The tunnel scenes were filmed at the Fillmore and Western Railway in Fillmore, California constructing a faux tunnel structure. The faux tunnel still stands and can be seen from CA-126/Telegraph Road.

The gold bar robbery sequence was filmed at the Natural History Museum in Exposition Park, Los Angeles. The building facing the park's Rose Garden was used for exterior shots of the museum. The scene in which Yokomoto's minibus is overturned and breaks a fire hydrant was filmed near the Sunset Boulevard bridge and Glendale Boulevard underpass intersection, in the Echo Park district.

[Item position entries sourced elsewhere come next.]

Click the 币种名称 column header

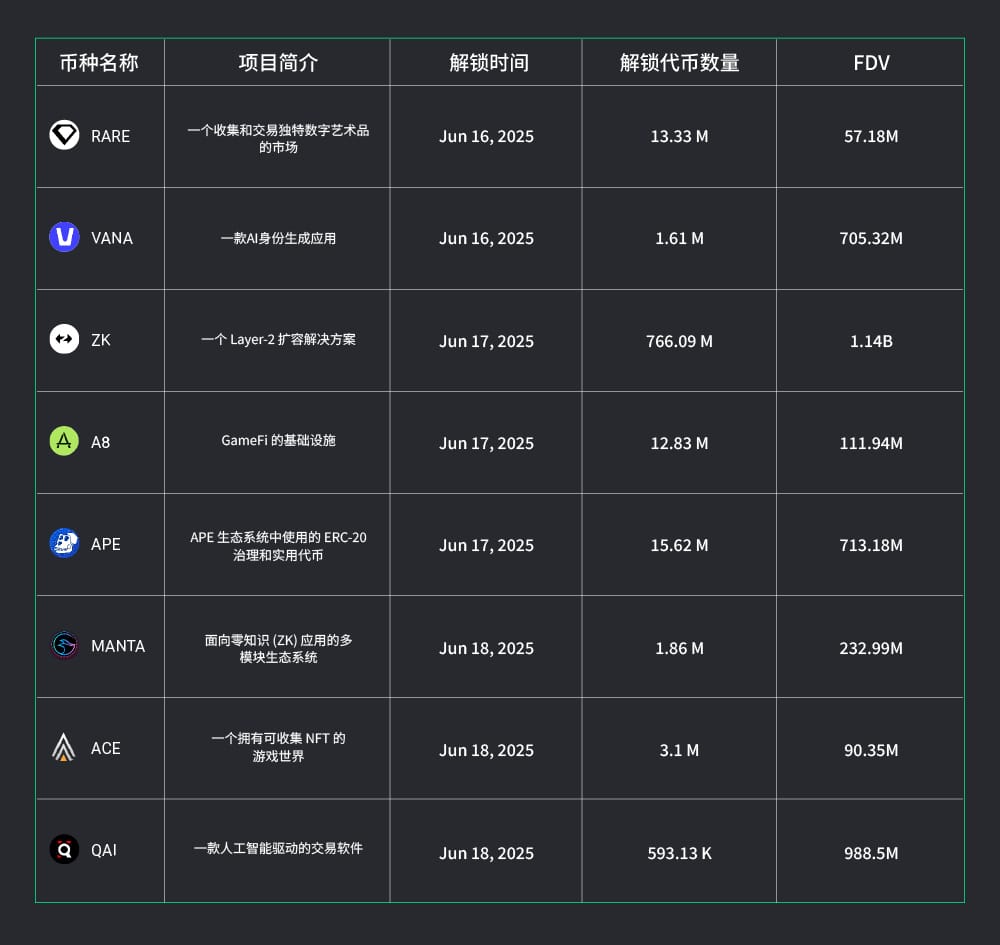[99, 63]

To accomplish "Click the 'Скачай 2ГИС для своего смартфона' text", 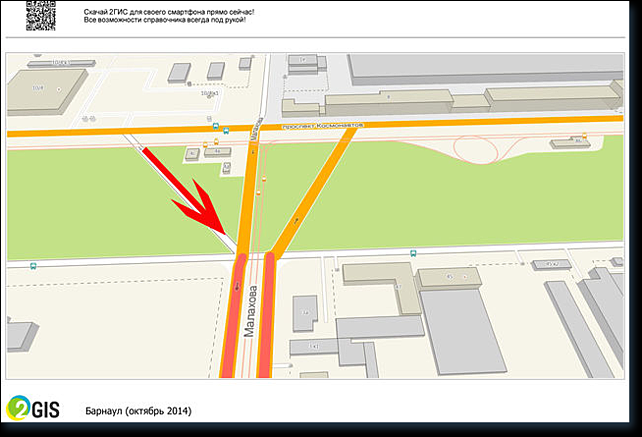I will coord(168,9).
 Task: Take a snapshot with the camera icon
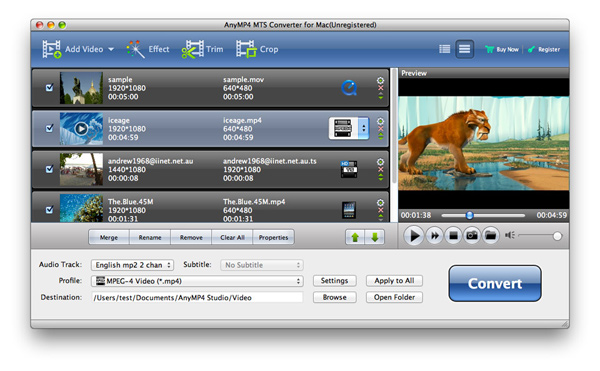pyautogui.click(x=472, y=235)
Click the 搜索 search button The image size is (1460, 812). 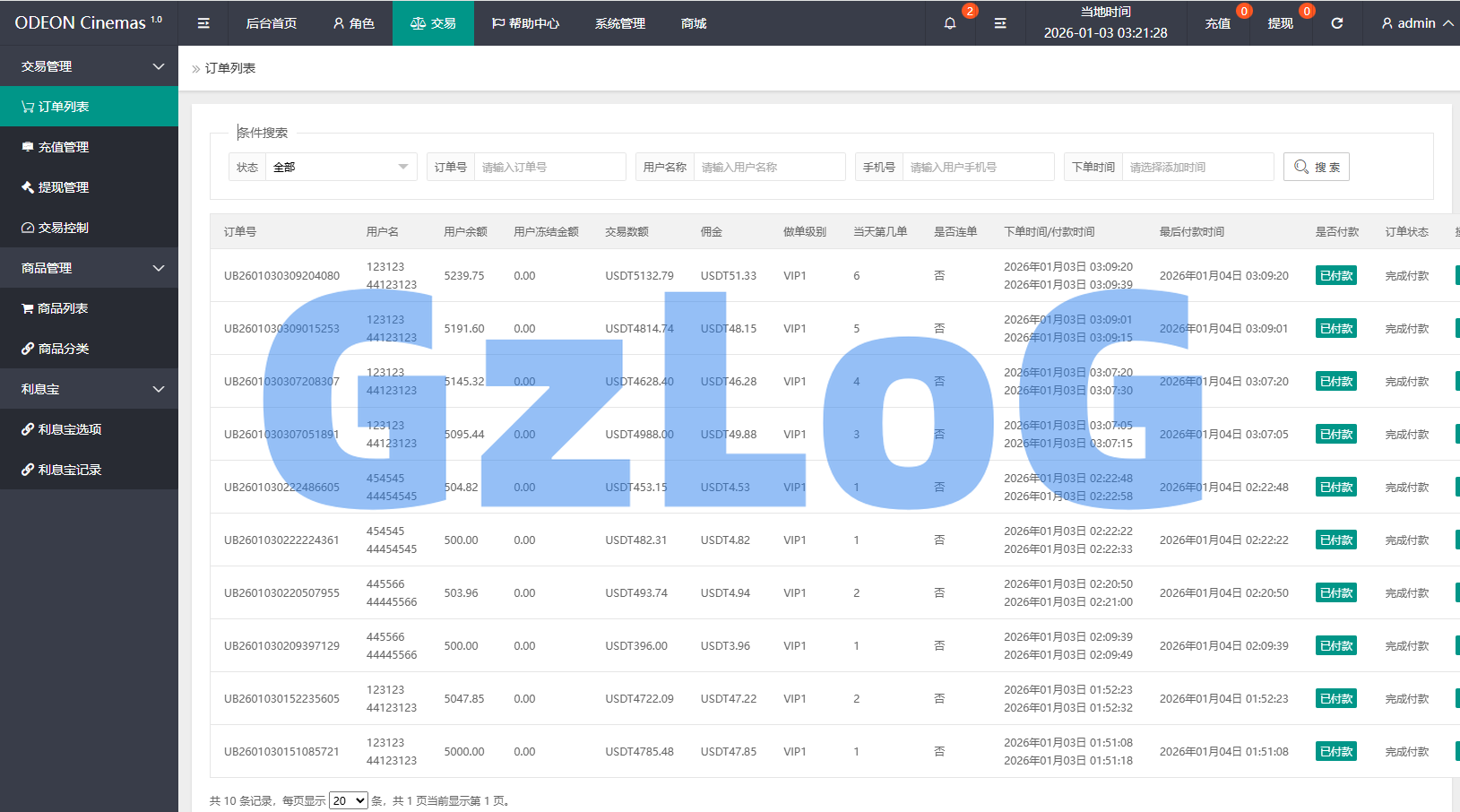point(1316,167)
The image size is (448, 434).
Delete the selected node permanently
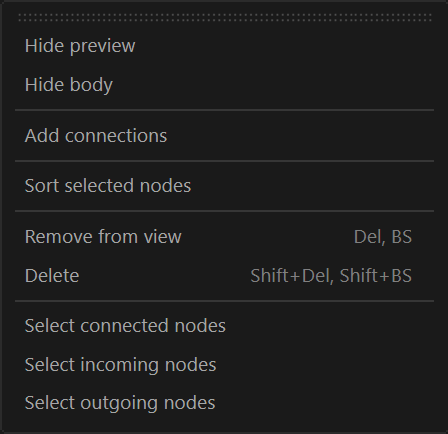(224, 276)
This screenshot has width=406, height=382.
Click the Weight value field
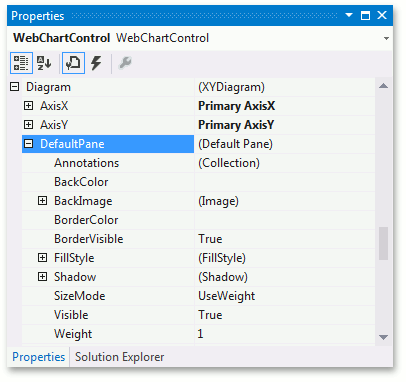pyautogui.click(x=285, y=334)
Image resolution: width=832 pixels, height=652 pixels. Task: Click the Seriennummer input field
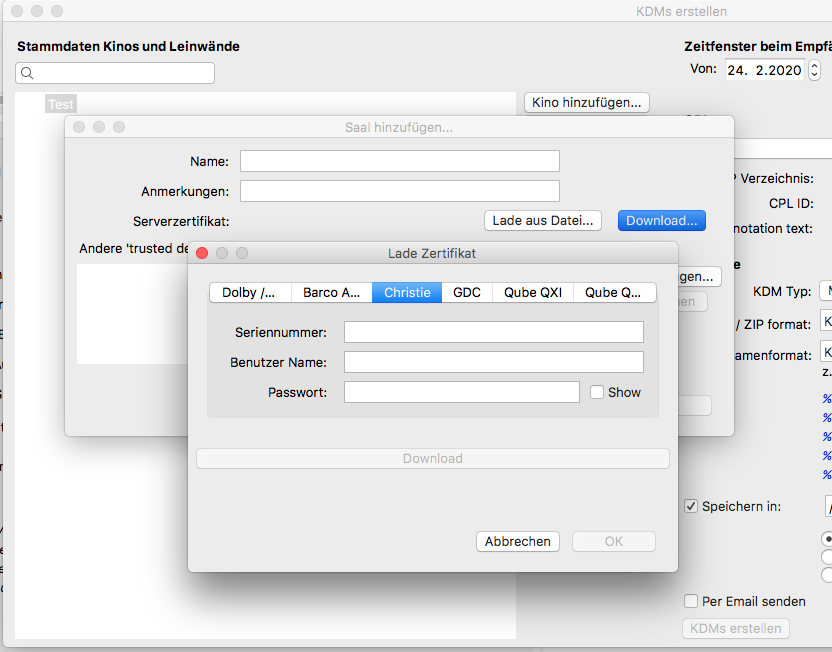[x=493, y=332]
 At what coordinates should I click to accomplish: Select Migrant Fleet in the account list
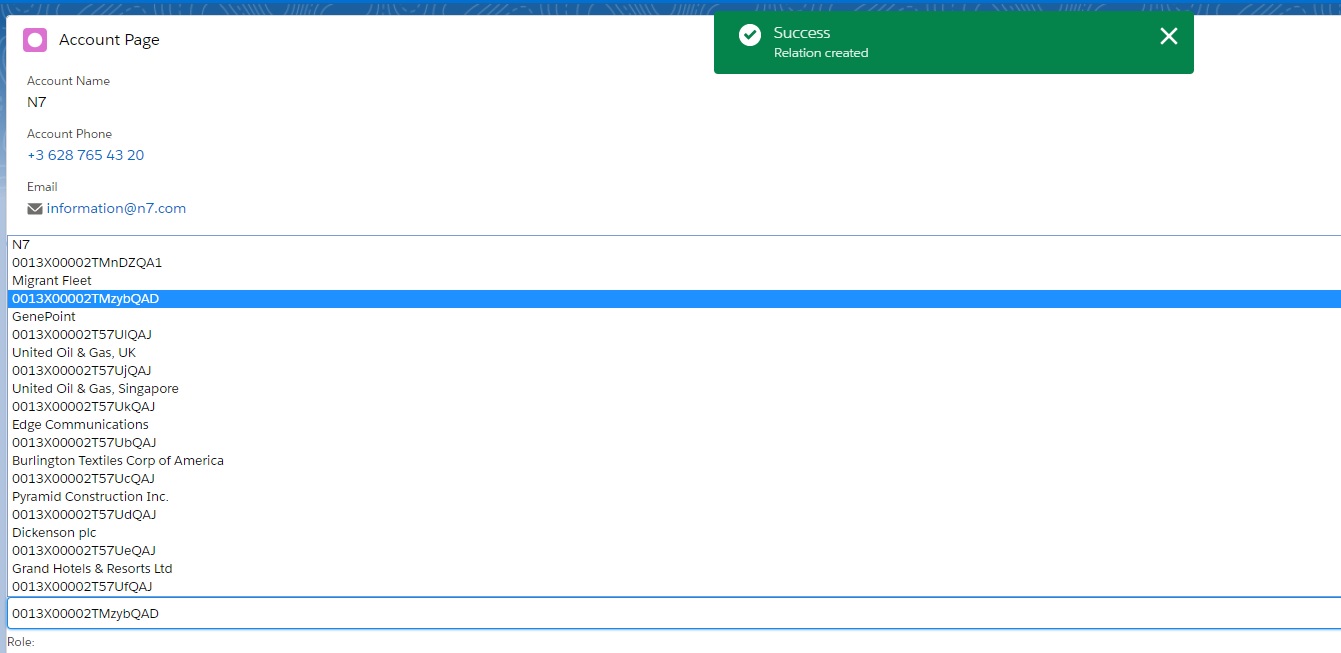pos(51,280)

The film also shot at Wolf's Lair in Beachwood Canyon, Los Angeles.

== Novelization ==
Alexander Key wrote a novelization of Return from Witch Mountain, based on Malcolm Marmorstein's screenplay; the book was released by Westminster Press in 1978 to coincide with the film's theatrical release.

== Home video ==
Return from Witch Mountain was released on VHS in April 1986. It was first released as a Special Edition DVD in Region 1 on September 2, 2003, re-released on DVD in a two-movie collection along with Escape to Witch Mountain on September 5, 2006, and re-released as part of the Walt Disney Family Classics line on March 10, 2009.

Return from Witch Mountain was released via US only Blu-ray exclusively through the now closed Disney Movie Club exclusive title in October 30, 2015.

In the US, the film is available to stream on Disney+.